While audiences were first introduced to the Marvel Cinematic Universe with Iron Man, within the universe, Captain America was truly the first Avenger. From the first time we met Steve Rogers, who is played by Chris Evans, his commitment to saving the world for the greater good was clear.
However, the events of Captain America: Civil War changed everything. With the members of the Avengers picking sides, Cap found an ally in Natasha Romanoff aka Black Widow, who is played by Scarlett Johansson. Together the two tried to pick up the pieces of what was left of the Avengers.
“Between the events of Civil War and now, Steve and Natasha have been together, that’s how we imagined it,” said Johansson. “I think they’ve kind of been sort of flying under the radar but still taking care of business in the way that they know how to do, and I think when we find them in this film, they are just a fine, well-oiled machine. They sort of have a seamless communication between them.”
She continued, “But they’re more hardened, I think, and I think when you are working underground for such a long time and you don’t have—not that they need to have any sort of back-patting or recognition exactly—but I think when you’re sort of fighting for something that you know is important but is not being really recognized or supported by a larger organization or even like, society as a whole, I think that makes—it takes a certain toll, and you can get feelings about it in a way. So that’s kind of where we find them [in this film].”
Evans wasn’t coy though, admitting that it has been a tough time for Cap. “I’ve dropped the shield essentially,” he said. “I kind of went rogue a little bit. But again, I think it’s in his nature to be of service, and I think to some degree in order to maintain sanity, he had to kind of function within a system. That’s how his brain works, there has to be some kind of functioning factory that he can operate within. I think Black Widow kind of, to some degree probably has a similar output, and I think we leaned on each other, especially in the face of that kind of loss coming off of Civil War. And so he’s been running these missions, answering to nobody, really. I mean, it really is the sign of a broken person.”
As for the division within the group, Evans sees hope for some peaceful unification with his old friend Tony Stark. “I don’t think either one of us are ones to hold grudges,” he said. “I think we operate a very binary, utilitarian approach to most things we do, and I don’t think we let emotion dictate our reality. It’s been a couple years, so I think we both, to some degree … not moved on, but maybe buried some things.”
“I think Cap knows how to compartmentalize,” he continued. “I think he’s becoming disillusioned as he gets older. Every single movie, he learns a little bit more that the world isn’t the way he kind of wants it to be, and I think that’s why there’s a connection between him and Black Widow. Black Widow has seen a lot more than he has, and is ... a little more calloused, and I think in a lot of ways, he looks up to that and learns from that. First it was kind of the hierarchy of a kind of government structure that fell apart, and then there was a friendship that ... betrayed him, or abandoned him, I should say. I think when those things happen, it’s like a destruction of a belief system to some degree, and you ... can be a little cold as a result. And I think you lean on people that have walked familiar paths and there’s no denying that Black Widow has certainly faced a lot of those challenges. I think he’s compartmentalized it enough to put it as a lower priority than what’s at hand.”

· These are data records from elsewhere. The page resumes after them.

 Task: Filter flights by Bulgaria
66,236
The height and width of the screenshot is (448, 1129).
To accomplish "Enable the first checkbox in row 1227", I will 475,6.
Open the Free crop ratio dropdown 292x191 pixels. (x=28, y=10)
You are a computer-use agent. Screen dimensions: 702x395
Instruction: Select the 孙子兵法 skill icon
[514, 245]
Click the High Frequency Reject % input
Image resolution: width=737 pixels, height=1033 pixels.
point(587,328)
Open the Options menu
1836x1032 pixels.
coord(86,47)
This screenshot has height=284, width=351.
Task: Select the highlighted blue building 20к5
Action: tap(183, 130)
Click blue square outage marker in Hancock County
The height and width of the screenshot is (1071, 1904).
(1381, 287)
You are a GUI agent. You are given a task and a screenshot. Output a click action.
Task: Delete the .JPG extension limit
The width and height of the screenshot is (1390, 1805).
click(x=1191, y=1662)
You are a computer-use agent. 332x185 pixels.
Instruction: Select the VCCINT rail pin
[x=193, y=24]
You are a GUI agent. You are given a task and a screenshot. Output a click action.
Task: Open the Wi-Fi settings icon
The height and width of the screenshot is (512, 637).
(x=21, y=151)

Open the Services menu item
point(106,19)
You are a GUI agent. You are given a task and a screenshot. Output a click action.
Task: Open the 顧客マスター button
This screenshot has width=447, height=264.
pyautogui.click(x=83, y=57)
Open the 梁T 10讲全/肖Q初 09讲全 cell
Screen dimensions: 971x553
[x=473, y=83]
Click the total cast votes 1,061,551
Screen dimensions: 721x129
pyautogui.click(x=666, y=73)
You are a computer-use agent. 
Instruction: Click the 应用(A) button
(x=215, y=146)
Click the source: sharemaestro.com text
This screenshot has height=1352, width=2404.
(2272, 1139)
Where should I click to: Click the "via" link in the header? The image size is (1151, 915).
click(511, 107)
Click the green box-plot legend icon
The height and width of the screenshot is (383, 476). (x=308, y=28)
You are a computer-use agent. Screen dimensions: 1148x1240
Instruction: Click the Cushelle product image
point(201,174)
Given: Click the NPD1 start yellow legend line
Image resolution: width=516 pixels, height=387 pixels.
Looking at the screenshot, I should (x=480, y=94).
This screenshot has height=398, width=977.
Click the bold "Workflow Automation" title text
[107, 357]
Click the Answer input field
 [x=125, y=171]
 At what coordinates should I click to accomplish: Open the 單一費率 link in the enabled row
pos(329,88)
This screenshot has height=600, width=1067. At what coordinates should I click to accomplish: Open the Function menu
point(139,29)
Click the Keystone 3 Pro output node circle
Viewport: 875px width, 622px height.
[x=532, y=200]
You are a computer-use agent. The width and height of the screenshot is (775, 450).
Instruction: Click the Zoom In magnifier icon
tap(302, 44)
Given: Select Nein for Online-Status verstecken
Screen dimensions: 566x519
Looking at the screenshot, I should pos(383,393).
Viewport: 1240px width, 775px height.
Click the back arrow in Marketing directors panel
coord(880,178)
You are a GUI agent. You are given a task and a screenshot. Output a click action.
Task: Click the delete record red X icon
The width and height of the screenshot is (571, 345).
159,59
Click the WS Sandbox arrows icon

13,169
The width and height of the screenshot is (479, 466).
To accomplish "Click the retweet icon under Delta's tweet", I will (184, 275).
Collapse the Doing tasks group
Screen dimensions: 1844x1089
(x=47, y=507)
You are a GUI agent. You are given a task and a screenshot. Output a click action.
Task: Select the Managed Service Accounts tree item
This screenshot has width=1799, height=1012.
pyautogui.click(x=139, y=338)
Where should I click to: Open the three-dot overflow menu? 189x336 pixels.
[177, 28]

But that doesn’t mean all is forgiven and the Avengers have gotten back together. “I don’t know if I would necessarily say that this is the group of Avengers,” Evans admitted. “Just circumstances have dictated that we come together.”
Of course, those circumstances surround the ever present Thanos—and both Cap and Black Widow—have a bit of an idea for what they are in for.
Johansson added, “I think our characters, after encountering all that we have, whether it was Ultron or any other kind of psychopathic person, or being—my character in particular is very strategic, and it’s not something that she can necessarily wrap her head around. We’re a little bit blind going into this. I don’t know that we … necessarily know—we are wary of what we’re up against, but I think it’s very abstract.”
Evans agreed. “I think in some degree, it’s probably worst fears come to reality. I think the first time the sky opens up and aliens pour into the city, you kind of realize, well that’s a possibility, and we handled it this time, but who knows how powerful these people can become? And I think this is kind of a worst-case scenario where you find out all the potential of someone trying to destroy your planet can be.”
“We have had a little bit of a taste of what’s coming. We have a different perspective,” Johansson said. “I think one thing that [our characters all] share in common is they don’t make decisions emotionally, especially, I think, Natasha. I think they’re wary of what they’re up against.”
As for their new teammates, the idea of bringing together the entire Marvel Cinematic Universe is exciting to the actors.
“It was fun with Avengers, bringing all these characters to life,” Evans said, “but they weren’t all separate threads of characters that’ve had their own separate adventures. I don’t think this has ever been done before, where you have so many different franchises coming together to ... really try to make one stew. Like I said, Avengers was pretty ambitious, but this really blows that one out of the water.”